あまり目立たないように王都までは移動してきた。
だが、アリーチェに会うにあたり身分を提示する必要があるという判断から、学園まではヴァルドール家の馬車を使用している。
「ここにはエストが……腹違いの妹がいます」
「おそろしいか?」
「いえ……はい、少し」
アレクシスが受付で身分を話し、アリーチェを呼んでもらっている間、二人で並んで言葉を交わす。
チョコレート色の制服を着た生徒たちが、明るい日差しの中を行きかっている。
ヴァルドールの名を聞いて、受付の女性は転がるようにどこかに走っていった。
彼女は真っ青になって震えていた。アレクシスは怖い人ではない。少なくとも、義母や腹違いの妹のようにはと、ラティアは不思議に思う。
「エストという女には、何をされた?」
「……大したことは、なにも。彼女は、義母の真似をしていただけです。義母は、私をおそれていました。私の顔を見るとシャルリアを思い出すのだそうです。シャルリアは女神リーニエの巫女でしたから、女神に責められているように感じるのだと言って、泣き叫ぶことがよくありました」
「女神のように敬い大切にすることで、不逞の罪が許されるとは考えなかったのだろうな。人は、おそろしいものを忌避したがる。それを憎み、否定する。お前を虐げることで、その女は己が安全だと感じたかったのだろう」
「そうなのですね、きっと。それに、純粋に私が邪魔で、嫌っていたのだと思います」
トリスタンは表立って何かをしてくるということはなかった。父と同じように、ラティアのことをいないものとして扱っていた。
エストは──告げ口が得意な女だった。
ラティアが仕事をしていなかった。縫物が下手で、ほつれがある。部屋の隅に埃が残っていた。

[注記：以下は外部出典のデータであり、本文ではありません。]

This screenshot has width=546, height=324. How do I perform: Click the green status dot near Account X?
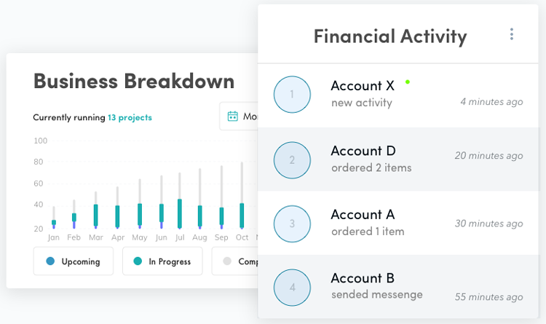408,82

頼んでいたドレスとは違うものを持ってきた。汚い手でエストに触れた。
などと、使用人頭や義母に報告をしては、ラティアが叱られるように仕向けるのだ。
『あら、薄汚い鼠。たっぷり仕置きをされたのね。どうしたの、足を引きずっているわ。とうとうまともに歩けなくなったのね』
などと言って、ころころと笑うのだ。
足を引きずっていたのは、エストがラティアの背を押して階段から突き落としたからである。
ラティアは足を捻り、しばらくまっすぐ歩けなかった。
それを、ラティアが足を滑らせて階段から落ちて、持っていたエストの大切な人形を壊した、などと言う。

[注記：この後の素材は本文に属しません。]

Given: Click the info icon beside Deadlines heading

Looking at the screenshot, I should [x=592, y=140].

それはエストに運んでおくように頼まれたものだが、エストはラティアが部屋から盗んだと嘘をついた。
「……エストは、私を陥れるために嘘をつくことがよくありました。私が傷つくと、彼女は喜びました。どうしてなのかは、わかりません」
「お前のほうが美しいからだろうな」
「え……」
「シャルリアの血は特別だ。神官家の血筋は本来ならば尊ばれるべきものだ。その上、お前は美しい。だから、妬んだのだろうな。妬みを理由に、残酷な行為を行う者は多くいる」
「だ、旦那様、あの、それはその、褒めすぎ、です。私は……今は、旦那様のおかげで身ぎれいにしていただきましたが、薄汚れた鼠だったのです」
「私を救ったときのお前は、確かにやつれていた。だが、それで美しさが損なわれるわけではない」
「……っ、ありがとう、ございます」
ラティアは真っ赤になって俯いた。アレクシスはラティアを励ましてくれているのだろう。

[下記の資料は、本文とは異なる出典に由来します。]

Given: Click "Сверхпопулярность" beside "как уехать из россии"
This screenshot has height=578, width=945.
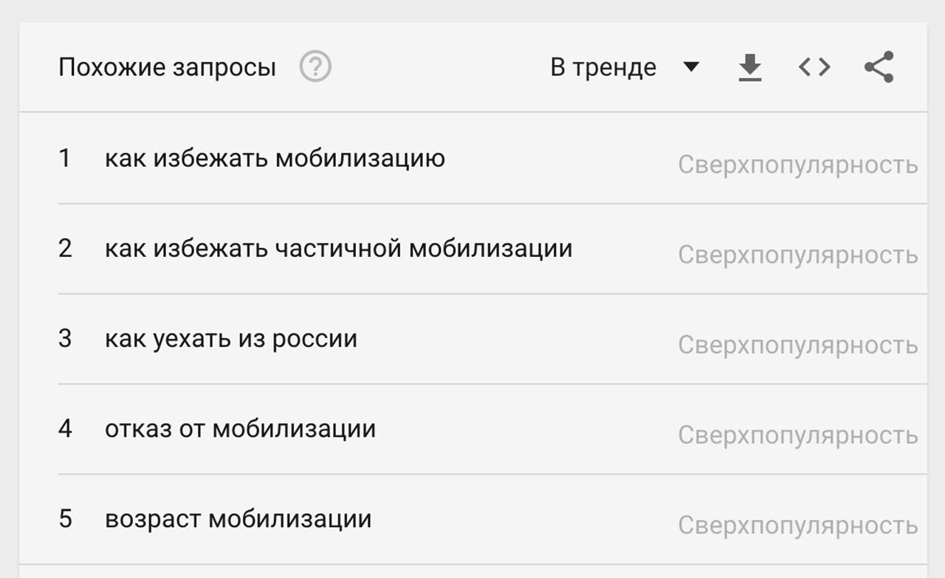Looking at the screenshot, I should (798, 345).
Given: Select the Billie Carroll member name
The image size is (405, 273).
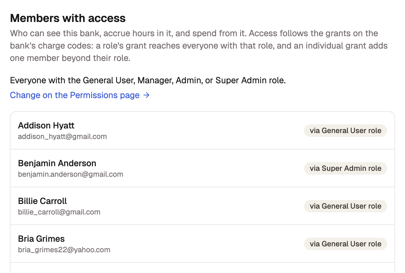Looking at the screenshot, I should (x=42, y=201).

世辞だとはわかっているが、こうも明け透けに、真っすぐに褒められると、どうしても恥ずかしくなってしまう。
世辞を言わなそうなアレクシスの言葉だから、余計に。
「フィオーレ家とは話がついている。あの家の者がお前に何かをするようなことはないだろうが、何かあったら私に言え。お前は私にとって……必要な存在だ」
「はい」
腕の中に抱いているルクエが『アレクシスにとっては確かに、ラティアは必要だ。触癒の巫女は貴重だからね』と呟いた。